W.A.K.O. World Championships 1993 in Budapest were the joint ninth world kickboxing championships hosted by the W.A.K.O. organization arranged by Hungarian kickboxing president Richard Leyrer.  As with the 1985 world championships the organization had suffered a temporary split due to political differences, and a previous event had been held in Atlantic City earlier in the month.  These political differences would be resolved in the near future and the organization would be re-united.   

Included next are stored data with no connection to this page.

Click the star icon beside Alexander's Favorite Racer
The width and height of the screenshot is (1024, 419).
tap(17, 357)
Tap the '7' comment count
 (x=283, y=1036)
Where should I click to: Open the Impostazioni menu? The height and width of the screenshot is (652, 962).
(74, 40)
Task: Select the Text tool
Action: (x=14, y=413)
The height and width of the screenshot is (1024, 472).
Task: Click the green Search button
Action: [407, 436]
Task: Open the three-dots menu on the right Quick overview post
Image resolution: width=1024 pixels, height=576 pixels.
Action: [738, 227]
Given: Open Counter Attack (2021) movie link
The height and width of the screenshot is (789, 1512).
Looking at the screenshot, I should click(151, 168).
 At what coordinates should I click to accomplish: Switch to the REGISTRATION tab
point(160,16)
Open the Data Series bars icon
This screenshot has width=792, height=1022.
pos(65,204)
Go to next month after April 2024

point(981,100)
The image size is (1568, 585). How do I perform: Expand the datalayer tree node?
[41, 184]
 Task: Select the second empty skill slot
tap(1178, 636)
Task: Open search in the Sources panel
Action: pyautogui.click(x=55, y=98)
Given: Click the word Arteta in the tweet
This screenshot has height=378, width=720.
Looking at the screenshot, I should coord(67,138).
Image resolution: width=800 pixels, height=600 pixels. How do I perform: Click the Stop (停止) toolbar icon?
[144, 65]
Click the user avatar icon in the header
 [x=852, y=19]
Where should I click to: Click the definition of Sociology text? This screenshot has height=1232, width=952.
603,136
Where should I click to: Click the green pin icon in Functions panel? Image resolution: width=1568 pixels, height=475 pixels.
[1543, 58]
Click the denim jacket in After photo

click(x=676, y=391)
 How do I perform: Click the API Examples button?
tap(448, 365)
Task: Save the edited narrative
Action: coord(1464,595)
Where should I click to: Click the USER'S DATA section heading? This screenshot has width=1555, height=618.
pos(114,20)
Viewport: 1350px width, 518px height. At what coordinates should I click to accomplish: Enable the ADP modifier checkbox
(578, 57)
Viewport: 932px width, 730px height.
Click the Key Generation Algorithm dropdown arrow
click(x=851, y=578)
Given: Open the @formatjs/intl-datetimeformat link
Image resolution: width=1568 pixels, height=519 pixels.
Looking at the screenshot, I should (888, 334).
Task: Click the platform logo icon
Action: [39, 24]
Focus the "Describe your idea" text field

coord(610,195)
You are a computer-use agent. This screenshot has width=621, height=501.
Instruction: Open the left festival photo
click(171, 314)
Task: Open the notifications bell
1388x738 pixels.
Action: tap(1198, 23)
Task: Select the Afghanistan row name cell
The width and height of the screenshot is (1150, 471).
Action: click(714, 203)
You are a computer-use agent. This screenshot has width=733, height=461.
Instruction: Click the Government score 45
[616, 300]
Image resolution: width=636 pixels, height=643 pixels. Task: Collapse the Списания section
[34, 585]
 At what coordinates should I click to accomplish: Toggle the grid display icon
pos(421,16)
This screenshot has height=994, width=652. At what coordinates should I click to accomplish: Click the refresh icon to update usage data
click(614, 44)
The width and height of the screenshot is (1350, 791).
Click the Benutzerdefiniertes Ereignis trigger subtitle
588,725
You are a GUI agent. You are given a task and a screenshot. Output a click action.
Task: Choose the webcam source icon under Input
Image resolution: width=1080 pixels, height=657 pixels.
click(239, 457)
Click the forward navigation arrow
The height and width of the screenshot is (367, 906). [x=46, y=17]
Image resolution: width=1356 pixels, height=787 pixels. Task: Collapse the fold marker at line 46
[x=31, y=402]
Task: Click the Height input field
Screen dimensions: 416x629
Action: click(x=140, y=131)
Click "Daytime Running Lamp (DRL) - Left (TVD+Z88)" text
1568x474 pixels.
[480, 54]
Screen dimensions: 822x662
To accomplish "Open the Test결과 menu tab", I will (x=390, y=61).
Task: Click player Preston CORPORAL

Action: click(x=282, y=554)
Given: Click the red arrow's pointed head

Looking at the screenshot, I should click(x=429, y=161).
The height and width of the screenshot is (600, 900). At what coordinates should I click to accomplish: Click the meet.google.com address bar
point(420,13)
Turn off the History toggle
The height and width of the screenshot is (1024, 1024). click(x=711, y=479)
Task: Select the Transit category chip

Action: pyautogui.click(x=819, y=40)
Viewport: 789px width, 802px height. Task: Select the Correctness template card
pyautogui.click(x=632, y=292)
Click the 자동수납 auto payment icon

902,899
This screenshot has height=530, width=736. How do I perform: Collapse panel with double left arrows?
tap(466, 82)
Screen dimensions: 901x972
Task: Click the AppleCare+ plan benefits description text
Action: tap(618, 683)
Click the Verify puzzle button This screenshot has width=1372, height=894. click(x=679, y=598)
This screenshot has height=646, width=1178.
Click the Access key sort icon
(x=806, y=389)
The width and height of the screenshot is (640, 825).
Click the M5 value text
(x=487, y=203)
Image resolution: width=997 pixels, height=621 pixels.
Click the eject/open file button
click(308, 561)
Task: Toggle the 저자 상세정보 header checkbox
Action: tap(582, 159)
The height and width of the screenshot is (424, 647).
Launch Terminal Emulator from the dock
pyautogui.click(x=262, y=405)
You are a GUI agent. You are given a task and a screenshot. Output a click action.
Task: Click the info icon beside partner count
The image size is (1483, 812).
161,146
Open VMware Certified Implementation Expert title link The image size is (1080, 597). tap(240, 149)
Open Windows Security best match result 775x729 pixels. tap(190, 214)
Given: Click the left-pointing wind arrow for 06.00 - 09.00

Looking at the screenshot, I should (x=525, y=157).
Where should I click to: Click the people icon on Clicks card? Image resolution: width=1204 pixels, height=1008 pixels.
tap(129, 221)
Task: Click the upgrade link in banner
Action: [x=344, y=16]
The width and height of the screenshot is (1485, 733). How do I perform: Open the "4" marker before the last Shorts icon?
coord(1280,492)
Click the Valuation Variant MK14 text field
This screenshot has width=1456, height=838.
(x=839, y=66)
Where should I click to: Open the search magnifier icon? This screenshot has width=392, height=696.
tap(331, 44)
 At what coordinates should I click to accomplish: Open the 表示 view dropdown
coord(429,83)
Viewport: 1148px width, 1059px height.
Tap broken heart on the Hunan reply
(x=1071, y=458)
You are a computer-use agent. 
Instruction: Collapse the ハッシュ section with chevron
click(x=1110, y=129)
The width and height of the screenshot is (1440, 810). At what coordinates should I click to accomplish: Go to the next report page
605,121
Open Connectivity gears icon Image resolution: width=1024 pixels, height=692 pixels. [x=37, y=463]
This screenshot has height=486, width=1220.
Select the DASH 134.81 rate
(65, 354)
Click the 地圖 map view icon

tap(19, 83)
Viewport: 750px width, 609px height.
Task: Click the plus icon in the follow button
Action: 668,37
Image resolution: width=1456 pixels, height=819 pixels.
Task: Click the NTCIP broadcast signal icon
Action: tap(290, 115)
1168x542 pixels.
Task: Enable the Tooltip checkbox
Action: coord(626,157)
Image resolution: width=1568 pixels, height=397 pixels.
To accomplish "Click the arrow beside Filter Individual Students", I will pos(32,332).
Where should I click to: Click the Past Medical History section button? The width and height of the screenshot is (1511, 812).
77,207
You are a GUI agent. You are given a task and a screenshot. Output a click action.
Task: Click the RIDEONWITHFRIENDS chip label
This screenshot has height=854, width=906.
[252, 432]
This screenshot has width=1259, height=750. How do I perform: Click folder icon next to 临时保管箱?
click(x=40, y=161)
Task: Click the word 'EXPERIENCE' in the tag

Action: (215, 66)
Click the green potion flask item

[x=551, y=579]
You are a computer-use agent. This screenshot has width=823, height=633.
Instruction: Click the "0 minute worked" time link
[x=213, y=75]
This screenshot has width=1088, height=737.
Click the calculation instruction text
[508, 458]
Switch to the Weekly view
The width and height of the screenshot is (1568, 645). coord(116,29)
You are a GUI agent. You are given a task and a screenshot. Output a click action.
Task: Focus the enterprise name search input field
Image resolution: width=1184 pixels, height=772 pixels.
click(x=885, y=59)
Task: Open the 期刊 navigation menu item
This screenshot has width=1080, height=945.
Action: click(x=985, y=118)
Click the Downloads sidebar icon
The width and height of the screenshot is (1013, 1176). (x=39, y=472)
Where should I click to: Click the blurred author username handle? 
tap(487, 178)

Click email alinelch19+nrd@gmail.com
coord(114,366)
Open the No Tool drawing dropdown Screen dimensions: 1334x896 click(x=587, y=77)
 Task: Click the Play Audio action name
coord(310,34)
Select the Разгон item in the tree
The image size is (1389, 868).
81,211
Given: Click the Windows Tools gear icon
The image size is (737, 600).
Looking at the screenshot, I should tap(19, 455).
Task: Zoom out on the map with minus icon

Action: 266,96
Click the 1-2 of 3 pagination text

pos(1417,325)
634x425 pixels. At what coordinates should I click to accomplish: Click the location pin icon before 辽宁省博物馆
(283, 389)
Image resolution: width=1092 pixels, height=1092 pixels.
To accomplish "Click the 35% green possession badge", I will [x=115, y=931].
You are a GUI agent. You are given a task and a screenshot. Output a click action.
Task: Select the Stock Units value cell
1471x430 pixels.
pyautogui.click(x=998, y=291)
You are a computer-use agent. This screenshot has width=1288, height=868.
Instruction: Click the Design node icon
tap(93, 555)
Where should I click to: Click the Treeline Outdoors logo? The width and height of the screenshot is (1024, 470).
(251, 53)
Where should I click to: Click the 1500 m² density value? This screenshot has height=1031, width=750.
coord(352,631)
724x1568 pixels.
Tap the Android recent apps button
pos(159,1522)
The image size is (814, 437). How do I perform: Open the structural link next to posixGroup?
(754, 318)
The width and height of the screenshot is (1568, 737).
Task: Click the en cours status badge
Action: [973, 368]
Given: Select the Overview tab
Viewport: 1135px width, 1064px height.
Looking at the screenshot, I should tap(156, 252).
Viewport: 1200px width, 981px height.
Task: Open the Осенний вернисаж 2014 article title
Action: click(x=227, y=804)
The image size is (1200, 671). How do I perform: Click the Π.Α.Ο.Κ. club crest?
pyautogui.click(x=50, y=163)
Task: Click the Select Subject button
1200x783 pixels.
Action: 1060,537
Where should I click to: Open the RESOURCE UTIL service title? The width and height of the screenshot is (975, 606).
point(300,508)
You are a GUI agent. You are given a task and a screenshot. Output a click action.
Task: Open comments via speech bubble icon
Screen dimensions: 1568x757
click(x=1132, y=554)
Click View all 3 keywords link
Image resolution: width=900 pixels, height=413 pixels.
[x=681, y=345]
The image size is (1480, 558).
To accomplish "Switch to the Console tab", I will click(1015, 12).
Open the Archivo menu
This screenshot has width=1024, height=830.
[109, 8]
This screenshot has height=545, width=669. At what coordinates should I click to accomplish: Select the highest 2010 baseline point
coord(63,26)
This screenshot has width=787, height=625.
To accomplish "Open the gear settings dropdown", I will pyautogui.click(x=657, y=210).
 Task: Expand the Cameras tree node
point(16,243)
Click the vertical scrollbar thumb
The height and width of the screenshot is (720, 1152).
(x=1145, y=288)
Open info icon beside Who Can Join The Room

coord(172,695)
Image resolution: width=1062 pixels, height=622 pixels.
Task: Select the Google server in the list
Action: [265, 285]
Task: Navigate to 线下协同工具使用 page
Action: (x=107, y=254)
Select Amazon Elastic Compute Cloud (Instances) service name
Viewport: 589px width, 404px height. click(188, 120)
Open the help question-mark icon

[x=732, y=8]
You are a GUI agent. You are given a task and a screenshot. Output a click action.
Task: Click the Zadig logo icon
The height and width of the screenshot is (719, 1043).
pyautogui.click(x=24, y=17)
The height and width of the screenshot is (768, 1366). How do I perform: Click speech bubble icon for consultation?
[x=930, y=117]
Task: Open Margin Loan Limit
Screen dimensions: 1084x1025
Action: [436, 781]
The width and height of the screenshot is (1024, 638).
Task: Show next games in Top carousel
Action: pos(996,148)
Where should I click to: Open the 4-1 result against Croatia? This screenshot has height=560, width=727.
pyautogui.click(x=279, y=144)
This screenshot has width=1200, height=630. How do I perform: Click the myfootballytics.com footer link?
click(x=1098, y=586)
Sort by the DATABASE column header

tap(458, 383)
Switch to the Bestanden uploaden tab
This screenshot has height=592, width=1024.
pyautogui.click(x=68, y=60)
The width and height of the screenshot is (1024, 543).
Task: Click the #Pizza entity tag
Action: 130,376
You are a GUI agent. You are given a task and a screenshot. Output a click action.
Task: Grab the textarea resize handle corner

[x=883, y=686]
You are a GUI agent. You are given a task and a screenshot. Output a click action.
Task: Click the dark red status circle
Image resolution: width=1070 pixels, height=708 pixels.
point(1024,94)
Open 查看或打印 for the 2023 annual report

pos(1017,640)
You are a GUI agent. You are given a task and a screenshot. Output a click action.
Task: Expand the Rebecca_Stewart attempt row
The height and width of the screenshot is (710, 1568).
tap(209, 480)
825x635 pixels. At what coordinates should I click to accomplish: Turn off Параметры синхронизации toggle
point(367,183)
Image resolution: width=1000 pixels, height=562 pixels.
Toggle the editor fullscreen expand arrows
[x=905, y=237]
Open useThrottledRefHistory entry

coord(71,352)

The Budapest event was open to amateur men and women from across the world - with 500 participants taking part from 47 countries.  The styles on offer were Full-Contact, and for the first time ever at a W.A.K.O. championships, Low-Kick (more information on the styles can be found in the relevant sections below).  Another first was that women could now take part in Full-Contact kickboxing, whereas before they could only take part in less physical styles.  At the end of a very competitive championships, Poland were the top nation in terms of medals won, with Morocco a very close second and France just behind in third.  The event was held in Budapest, Hungary over four days, starting on Thursday, 25 November and finishing on Sunday, 28 November.  An estimated 3,500 spectators attended the championships.

Full-Contact

Making a re-appearance to a W.A.K.O. world championships after being absent at London 1991, Full-Contact involved the participants trying to win the contest either by points or by stoppage – more detail on the rules can be found at the W.A.K.O. website, although be aware that they may have changed slightly since 1993.  The men had twelve weight classes ranging from 51 kg/112.2 lbs to over 91 kg/+200.2 lbs, with several new divisions being added, while, for the first time ever, women were allowed to participate in Full-Contact at a W.A.K.O. event, with six weight divisions ranging from 48 kg/105.6 lbs to over 65 kg/+143 lbs. Poland was the strongest country in Full-Contact with four gold, one silver and one bronze medal by the end of the championships.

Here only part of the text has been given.